A major issue in APOMS’s performance was found to be the significant attenuation of Xbee’s RF signal through the shielded wall that is designed to block the radiation leakage. The standard shielded wall for CT scanning (also referred to as CAT scanning–Computerized Axial Tomography) with the source generating as high as 15 MV radiation is made of lead-borated-polyethylene and cement with high attenuation factor, depending on the wall’s thickness. Consequently, using Equation (1), for maximum performance, it is necessary to configure the transmission strength of Xbee-PRO for outdoor mode.

7. Conclusions

In this paper we have reported the utility of a novel, high-precision, real-time wireless accelerometer-based patient orientation monitoring system (APOMS) in verifying head orientation change of patients undergoing radiation treatment. Important advantageous features of APOMS include ease of use on patients, requiring minimal user training, and needing no change in the typical patient setup.
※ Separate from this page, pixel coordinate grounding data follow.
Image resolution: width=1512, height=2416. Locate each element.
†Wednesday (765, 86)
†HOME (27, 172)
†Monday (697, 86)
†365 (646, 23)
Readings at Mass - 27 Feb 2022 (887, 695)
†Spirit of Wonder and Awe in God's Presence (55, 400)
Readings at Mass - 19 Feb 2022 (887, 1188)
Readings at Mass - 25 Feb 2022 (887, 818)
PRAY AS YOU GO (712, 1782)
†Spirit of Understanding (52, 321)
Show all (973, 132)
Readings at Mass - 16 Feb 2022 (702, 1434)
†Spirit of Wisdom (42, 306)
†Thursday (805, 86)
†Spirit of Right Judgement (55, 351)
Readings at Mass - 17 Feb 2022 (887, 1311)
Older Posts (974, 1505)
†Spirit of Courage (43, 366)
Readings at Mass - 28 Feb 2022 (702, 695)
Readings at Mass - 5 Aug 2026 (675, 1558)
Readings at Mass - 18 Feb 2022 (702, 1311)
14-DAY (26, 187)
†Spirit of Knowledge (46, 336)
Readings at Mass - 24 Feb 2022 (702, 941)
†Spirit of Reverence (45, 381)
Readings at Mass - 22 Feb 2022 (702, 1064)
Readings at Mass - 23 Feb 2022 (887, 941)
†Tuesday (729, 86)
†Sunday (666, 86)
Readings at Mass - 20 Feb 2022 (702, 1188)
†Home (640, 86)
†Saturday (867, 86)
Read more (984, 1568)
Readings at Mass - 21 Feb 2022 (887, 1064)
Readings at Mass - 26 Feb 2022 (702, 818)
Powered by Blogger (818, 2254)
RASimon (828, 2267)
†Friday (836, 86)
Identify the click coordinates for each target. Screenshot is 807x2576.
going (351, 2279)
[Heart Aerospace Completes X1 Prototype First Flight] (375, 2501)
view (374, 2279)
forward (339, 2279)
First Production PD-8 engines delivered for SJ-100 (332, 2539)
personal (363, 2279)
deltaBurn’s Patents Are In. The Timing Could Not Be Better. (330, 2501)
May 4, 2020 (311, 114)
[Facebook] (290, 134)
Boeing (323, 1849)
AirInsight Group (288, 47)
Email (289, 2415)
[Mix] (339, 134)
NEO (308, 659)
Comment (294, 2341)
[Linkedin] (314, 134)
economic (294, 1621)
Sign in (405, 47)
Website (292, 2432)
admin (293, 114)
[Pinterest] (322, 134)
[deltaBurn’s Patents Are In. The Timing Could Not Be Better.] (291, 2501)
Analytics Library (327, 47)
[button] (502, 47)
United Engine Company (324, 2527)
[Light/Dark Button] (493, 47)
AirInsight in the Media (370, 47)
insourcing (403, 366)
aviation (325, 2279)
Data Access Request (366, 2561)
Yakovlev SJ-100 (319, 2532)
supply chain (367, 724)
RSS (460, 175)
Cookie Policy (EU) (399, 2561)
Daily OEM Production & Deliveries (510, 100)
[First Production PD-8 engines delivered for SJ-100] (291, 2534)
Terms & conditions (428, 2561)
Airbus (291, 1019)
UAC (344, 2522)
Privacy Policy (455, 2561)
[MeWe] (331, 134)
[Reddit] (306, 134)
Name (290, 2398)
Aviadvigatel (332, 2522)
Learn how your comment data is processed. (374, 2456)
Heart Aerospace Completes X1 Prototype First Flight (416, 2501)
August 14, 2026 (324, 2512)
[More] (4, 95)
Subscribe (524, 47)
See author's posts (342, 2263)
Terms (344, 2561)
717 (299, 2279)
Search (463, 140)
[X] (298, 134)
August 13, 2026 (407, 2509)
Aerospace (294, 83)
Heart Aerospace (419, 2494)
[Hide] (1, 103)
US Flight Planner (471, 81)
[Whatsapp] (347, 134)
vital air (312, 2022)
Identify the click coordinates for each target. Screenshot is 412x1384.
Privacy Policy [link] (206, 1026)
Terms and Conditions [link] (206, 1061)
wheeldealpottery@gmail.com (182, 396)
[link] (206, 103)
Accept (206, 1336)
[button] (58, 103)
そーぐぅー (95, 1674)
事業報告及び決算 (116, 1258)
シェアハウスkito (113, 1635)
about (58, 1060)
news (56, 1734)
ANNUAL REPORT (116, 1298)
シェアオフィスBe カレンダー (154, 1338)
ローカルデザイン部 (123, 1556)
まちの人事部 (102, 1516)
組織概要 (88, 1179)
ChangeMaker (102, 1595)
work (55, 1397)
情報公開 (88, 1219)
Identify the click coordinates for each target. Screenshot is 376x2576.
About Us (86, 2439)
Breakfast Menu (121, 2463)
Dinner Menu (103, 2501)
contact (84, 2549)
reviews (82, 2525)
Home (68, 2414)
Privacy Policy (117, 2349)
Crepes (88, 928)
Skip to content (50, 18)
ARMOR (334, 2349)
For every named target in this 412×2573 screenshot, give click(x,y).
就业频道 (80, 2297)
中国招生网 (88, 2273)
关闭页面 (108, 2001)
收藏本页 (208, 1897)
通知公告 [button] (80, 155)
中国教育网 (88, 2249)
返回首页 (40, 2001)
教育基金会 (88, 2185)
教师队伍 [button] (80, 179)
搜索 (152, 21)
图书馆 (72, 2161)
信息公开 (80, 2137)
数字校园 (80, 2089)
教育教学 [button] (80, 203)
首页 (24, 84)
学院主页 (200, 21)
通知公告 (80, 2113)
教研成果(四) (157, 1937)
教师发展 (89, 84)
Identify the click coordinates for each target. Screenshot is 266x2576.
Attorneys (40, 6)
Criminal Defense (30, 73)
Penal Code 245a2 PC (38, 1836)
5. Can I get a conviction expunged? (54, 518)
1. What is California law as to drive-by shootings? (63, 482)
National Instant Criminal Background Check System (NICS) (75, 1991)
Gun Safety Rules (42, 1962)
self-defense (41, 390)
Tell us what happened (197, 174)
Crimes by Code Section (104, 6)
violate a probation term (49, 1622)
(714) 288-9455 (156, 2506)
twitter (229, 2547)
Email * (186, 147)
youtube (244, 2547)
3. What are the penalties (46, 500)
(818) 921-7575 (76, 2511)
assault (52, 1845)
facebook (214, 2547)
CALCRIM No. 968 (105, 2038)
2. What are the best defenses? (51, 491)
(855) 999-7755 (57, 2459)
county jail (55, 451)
The design of the APOMS is highly flexible. For example, it can be connected to multiple accelerometers, detecting orientation changes of different parts of the patient’s body, and hence, creating a more complete dataset to correlate the pattern of orientation changes of the internal and external markers. In addition to detecting small, inadvertent orientation change of patient’s head, APOMS can be used in conjunction with different imaging modalities to function in a manner similar to available dynamic tumour tracking systems. For example, the APOMS may be readily used with the fluoroscopy mode of an IGRT-capable linear accelerometer.

Our preliminary clinical test results indicate that the APOMS is highly reliable and can accurately report sub-degree rotational displacements. Furthermore, we showed that under high energy radiation the APOMS performs well, with no degradation to the RF signals between its wireless node and base station.

Although the potential capabilities of the APOMS suggest an improvement over current practice, questions of logistics, durability and clinical functionality still remain. This study was limited to description of the development of the APOMS and an initial evaluation of its feasibility for clinical use. More detailed clinical studies are required to quantify the system’s efficacy and practicality in a simulated environment. Furthermore, we intend to expand the APOMS functionalities using more sophisticated MEMS-based sensors, such as 6-Degrees of Freedom Sensors, in order to develop an inexpensive and flexible head positioning system for patients undergoing multiple radiation treatments.